- DATA PROVIDED
************
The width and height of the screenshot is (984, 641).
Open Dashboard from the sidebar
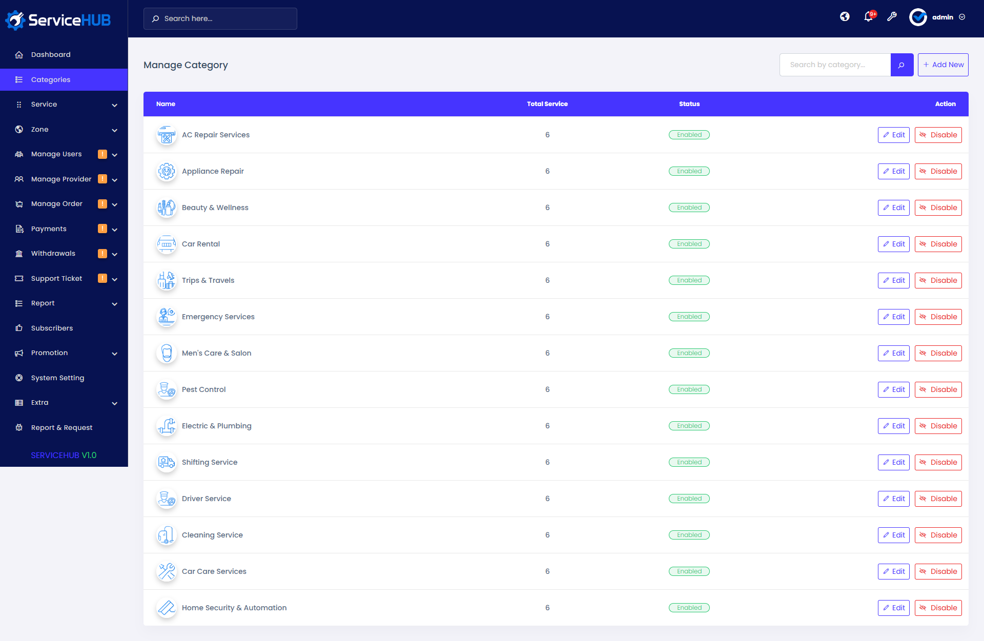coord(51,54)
************
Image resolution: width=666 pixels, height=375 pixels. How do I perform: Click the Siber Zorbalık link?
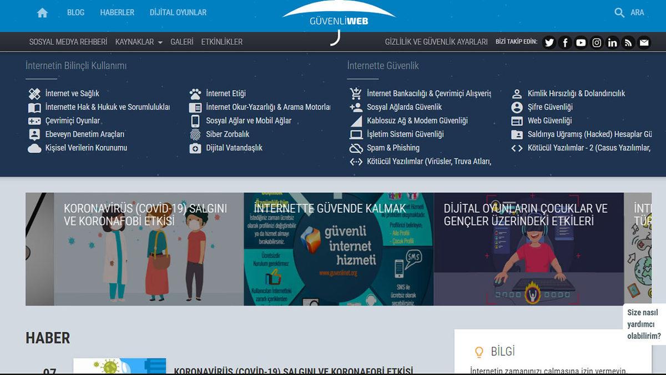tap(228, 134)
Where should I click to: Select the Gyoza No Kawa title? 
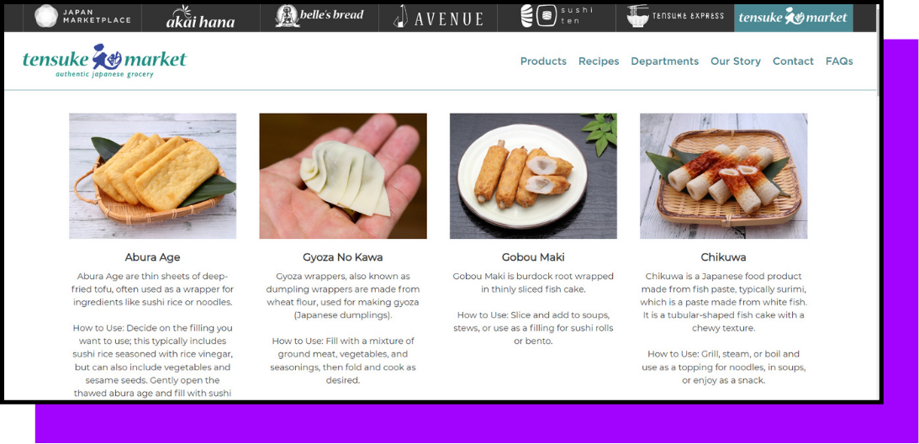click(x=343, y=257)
************
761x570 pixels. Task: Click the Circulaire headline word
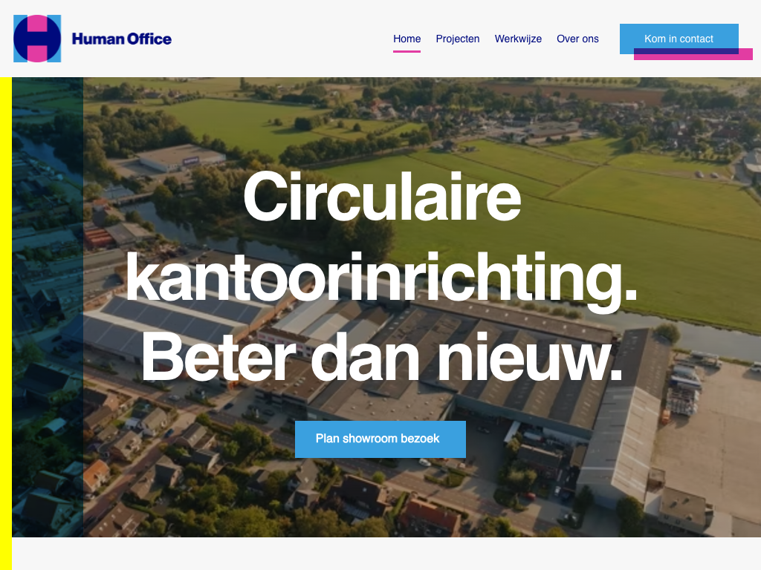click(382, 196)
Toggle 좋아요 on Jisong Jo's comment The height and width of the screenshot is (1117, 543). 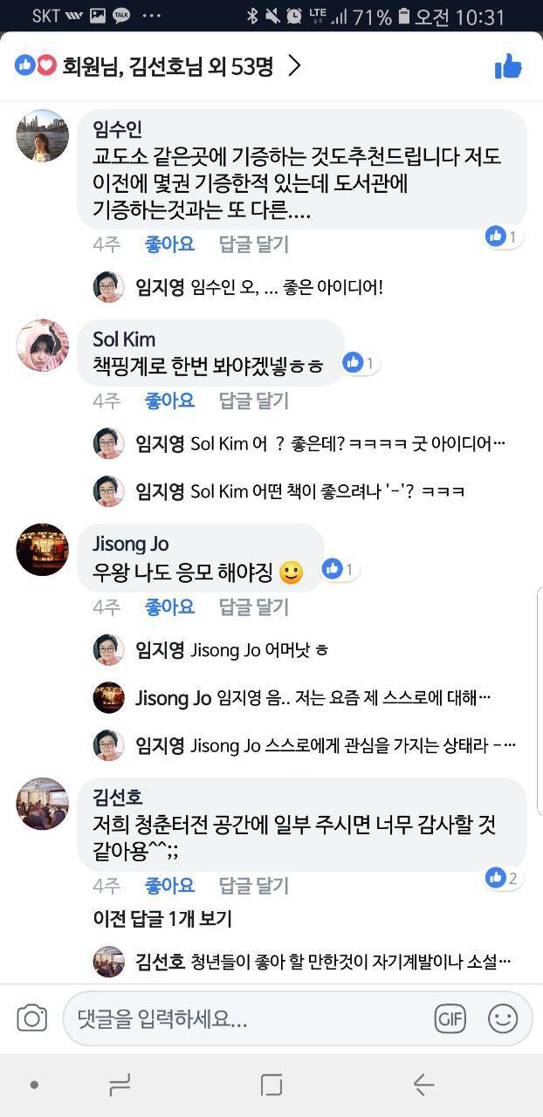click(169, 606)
************
- EXERCISE GOAL
Put each line of the entries, from the line with "Where should I" up to and including the line with "click(x=343, y=257)", into a JSON list of strings, one string per line, skipping blank lines. Leave the pictures out of the answer.

- RESULT
[
  "Where should I click to: Select the Gyoza No Kawa title? ",
  "click(x=343, y=257)"
]